Al llegar al parqueadero (Figura 1) un guardia entregaba al conductor una tarjetita de acrílico transparente y grueso, que embebía un papel de color naranja con blanco que debía ser devuelto al salir del estacionamiento.  Con el paso del tiempo, las tarjetas se empezaron a opacar y a despostillar en sus esquinas, hasta que dejaron de ser utilizadas.  El parqueadero permaneció gratuito, libre de tarjetas y tickets de control durante varias décadas, hasta que se implementó el sistema actual.

Figura 1: El Policentro fue inaugurado en julio de 1979. Esta fotografía de El Universo muestra un zona del parqueadero ubicada entre la entrada principal y el Salón del Juguete (actual Juguetón).

No entramos por la puerta principal, sino por la más popular: aquella que conducía al corredor donde se encontraba el Supermaxi.  Al abrirse, las puertas de vidrio cedieron terreno a una estrecha franja de alfombras de color café con el logotipo del centro comercial.  El peso de un flaquito de cuatro años no fue suficiente para doblegar a las fibras cortas y tupidas de estas alfombras, por lo que sentí que flotaba sobre ellas, seguramente con ayuda de mis zapatos mágicos del Hombre Araña.   La fantasía no se interrumpió ni cuando me pude ver retratado dentro del monitor blanco y negro del que, entiendo ahora, era un sistema cerrado de seguridad, pero que en ese entonces interpretaba como un atractivo más del Policentro.

*Segmento de datos*
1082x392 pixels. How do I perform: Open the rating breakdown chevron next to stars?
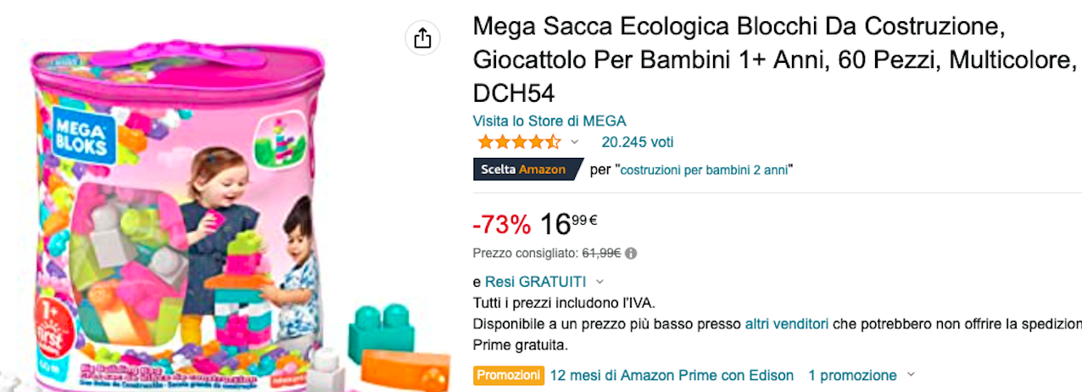[x=574, y=142]
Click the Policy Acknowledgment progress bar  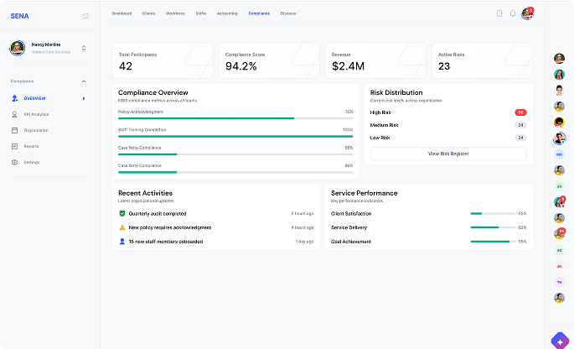(235, 118)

*Instrucciones*
1. Edita el texto sobre el Policentro: transcríbelo empezando en "Figura 1: El" y siguiendo hasta "Juguete (actual Juguetón).", y pon "agosto" en lugar de "julio".
2. Convierte en una lista breve el párrafo del texto sobre el Policentro que empieza con "Al llegar al parqueadero" y conserva sus datos principales.

*Respuestas del ejercicio*
1.
Figura 1: El Policentro fue inaugurado en agosto de 1979. Esta fotografía de El Universo muestra un zona del parqueadero ubicada entre la entrada principal y el Salón del Juguete (actual Juguetón).

2.
- Al llegar al parqueadero, un guardia entregaba al conductor una tarjeta de acrílico transparente que contenía un papel naranja y blanco. La tarjeta debía devolverse al salir.
- Con el tiempo, las tarjetas se opacaron y se despostillaron en las esquinas, y dejaron de usarse.
- El parqueadero siguió siendo gratuito, sin tarjetas ni tickets de control, durante varias décadas, hasta que se implementó el sistema actual.